中西氏(以下、敬称略):HAPPY RICE-DAYは、お米と一緒に社員の仕事中の写真も届けているので、配偶者の方から、働いている姿や職場環境など、普段見る機会のない姿が見ることが嬉しいというメッセージをいただきました。

また、岡村屋は毎回50食は用意しているのですが、いつも完売です。弊社は新卒採用を積極的にしているので、若い社員が多くて、仕事が忙しいと食事に手を抜く人も多いんです。だから、若い社員にはとても喜ばれています。
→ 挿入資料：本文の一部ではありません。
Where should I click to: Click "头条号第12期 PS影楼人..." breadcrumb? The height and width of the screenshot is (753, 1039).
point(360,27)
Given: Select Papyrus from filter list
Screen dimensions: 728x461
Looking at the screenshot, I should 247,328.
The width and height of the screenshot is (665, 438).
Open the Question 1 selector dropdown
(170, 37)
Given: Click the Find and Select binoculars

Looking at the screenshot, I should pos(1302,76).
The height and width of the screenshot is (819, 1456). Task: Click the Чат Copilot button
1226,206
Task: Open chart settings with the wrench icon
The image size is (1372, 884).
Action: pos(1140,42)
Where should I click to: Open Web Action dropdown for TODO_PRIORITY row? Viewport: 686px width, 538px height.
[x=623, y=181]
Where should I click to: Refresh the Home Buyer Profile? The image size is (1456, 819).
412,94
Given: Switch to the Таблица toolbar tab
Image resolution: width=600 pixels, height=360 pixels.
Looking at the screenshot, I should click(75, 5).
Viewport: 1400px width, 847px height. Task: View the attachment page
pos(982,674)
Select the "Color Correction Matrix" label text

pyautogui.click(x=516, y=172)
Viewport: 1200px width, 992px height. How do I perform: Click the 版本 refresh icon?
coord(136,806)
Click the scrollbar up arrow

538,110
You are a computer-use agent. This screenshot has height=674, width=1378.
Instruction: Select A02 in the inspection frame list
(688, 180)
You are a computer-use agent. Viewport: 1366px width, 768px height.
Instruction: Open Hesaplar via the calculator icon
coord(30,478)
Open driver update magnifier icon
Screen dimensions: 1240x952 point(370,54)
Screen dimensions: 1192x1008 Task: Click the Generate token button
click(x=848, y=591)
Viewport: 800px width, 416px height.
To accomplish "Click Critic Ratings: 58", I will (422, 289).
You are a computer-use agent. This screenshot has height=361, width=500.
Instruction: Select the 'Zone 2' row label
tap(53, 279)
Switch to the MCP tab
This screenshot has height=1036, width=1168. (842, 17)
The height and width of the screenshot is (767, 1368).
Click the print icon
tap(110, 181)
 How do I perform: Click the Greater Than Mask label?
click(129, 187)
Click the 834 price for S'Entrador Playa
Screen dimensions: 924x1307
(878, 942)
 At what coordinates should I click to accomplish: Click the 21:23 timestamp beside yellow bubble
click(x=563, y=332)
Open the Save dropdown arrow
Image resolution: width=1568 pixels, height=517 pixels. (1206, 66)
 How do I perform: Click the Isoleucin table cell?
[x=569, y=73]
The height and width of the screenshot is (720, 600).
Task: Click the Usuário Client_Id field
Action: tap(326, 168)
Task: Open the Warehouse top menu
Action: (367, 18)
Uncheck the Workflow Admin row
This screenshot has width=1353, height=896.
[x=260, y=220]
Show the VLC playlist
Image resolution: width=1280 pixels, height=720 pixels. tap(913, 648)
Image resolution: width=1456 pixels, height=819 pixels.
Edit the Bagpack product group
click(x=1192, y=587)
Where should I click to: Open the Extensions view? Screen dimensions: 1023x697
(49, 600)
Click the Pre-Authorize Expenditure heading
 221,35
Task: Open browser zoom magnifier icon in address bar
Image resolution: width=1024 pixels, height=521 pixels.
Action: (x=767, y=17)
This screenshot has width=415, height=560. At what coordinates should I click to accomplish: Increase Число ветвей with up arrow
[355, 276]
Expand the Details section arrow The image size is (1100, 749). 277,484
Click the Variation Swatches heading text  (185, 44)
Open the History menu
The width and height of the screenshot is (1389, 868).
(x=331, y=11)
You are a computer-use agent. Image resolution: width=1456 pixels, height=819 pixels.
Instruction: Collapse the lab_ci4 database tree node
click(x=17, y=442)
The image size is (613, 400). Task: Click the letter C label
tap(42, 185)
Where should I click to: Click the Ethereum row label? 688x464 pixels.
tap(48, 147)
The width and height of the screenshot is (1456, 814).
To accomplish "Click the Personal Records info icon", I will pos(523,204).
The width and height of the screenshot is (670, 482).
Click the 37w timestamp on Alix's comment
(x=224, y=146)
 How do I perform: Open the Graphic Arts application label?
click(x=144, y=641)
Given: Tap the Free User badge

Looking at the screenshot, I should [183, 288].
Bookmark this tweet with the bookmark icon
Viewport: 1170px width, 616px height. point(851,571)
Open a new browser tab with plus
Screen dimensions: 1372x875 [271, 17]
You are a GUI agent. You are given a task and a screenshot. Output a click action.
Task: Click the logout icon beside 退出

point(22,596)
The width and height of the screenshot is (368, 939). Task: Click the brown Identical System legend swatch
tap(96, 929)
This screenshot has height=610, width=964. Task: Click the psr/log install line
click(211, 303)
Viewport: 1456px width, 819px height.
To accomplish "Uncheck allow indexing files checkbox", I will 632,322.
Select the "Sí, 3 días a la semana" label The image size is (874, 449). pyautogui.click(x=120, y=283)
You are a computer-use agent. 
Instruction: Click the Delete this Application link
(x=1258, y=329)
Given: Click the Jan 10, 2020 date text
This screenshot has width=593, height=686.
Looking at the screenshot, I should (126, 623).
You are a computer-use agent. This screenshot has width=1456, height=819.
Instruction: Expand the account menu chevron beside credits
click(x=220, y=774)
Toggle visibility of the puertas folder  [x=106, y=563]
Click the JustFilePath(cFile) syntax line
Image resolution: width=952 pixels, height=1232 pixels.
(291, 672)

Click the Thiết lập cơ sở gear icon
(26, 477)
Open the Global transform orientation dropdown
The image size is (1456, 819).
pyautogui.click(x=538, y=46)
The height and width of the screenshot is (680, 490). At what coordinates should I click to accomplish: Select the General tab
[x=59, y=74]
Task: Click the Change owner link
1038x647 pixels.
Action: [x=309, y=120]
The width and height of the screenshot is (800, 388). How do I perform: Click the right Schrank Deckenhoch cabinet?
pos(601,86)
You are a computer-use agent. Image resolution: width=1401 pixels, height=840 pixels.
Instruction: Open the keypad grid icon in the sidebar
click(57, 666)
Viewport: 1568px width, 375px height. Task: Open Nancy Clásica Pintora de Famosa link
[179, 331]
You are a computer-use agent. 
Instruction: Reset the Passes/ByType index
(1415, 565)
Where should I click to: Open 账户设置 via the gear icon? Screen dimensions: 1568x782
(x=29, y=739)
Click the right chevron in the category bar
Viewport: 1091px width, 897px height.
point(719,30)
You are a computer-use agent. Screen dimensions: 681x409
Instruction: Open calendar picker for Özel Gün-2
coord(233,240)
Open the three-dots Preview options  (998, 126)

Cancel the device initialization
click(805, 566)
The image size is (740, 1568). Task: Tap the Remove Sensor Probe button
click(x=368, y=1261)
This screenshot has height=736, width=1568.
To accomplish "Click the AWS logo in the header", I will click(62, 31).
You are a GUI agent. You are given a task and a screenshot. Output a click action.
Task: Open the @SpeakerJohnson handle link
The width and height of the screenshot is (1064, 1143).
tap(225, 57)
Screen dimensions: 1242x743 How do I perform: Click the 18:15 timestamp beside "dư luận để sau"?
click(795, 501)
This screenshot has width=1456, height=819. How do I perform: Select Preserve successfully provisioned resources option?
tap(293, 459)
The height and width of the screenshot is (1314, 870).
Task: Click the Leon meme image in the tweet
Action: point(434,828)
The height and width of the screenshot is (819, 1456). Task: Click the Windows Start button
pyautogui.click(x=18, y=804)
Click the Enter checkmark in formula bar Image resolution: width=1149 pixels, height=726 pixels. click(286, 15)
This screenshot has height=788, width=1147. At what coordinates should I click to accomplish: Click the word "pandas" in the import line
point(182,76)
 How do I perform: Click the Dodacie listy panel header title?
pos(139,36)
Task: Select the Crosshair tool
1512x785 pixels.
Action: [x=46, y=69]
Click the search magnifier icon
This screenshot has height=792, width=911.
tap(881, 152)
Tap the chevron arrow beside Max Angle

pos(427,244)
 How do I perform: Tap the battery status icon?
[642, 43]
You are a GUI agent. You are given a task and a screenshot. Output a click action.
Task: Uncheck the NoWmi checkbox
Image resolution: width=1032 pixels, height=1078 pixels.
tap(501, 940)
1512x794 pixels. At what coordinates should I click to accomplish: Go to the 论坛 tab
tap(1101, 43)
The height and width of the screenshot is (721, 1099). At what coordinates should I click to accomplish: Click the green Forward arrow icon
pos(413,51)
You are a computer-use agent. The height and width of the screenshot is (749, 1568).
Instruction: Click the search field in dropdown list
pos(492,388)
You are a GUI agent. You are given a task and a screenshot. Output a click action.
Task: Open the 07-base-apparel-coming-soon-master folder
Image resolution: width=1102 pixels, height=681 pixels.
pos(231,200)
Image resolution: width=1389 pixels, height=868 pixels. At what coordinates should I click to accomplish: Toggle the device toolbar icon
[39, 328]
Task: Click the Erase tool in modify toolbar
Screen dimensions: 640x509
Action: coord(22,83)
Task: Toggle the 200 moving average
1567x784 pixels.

配る時間の前に告知をするんですが、毎回ズラリと列ができて、あっという間になくなってしまいます(笑)。

金儲けより人儲け。会社とは“社員に成長機会を与える場”であるべき

――どうしてこのような福利厚生を導入しているのでしょうか。

小俣:決してユニークなこと、奇をてらったことをしようとは考えていません。弊社の経営理念に「人儲け」というものがあるのですが、社員が成長し、市場価値の高い人物になってもらいたいという想いで、必要な制度を導入しています。

代表の岡村がよく口にする言葉に、「社員には常に最先端のことをやってもらい、もし転職して次の職場に行ったとしても、さすがアドウェイズの社員だと言われるような、食いっぱぐれない人になってほしい」というものがあります。私たちも、そんな人材を育てたいという想いを実現するために、制度や働き方の見直しに取り組んでいます。

――離職率が減ったなど、効果は出ていますか。

中西:福利厚生が要因となって、離職率が減ったかまではわかりません。ですが、こういった機会を作ることで、より会社を好きになって、会社で力を付けようと考えてもらえるきっかけになったら良いなと思います。

社員のライフスタイルに合わせて働ける職場にすることで、何か問題があった場合でも、仕事を辞めなくても良い環境にしていきたい。そして、より仕事に打ち込める環境で、成長機会を逃さずに市場価値の高い人材になってもらいたいと考えています。

福利厚生があることで家族や友人に誇れる会社に

実際、社員は福利厚生についてどのように思っているのだろうか。社内でHAPPY RICE-DAYを利用しているという入社10年目の美馬氏と、岡村屋を利用しているという入社2年目の岡沢氏にお話を伺った。

――まず、HAPPY RICE-DAYからお話を伺いたいと思います。実際に利用してよかったなと思うことはありましたか。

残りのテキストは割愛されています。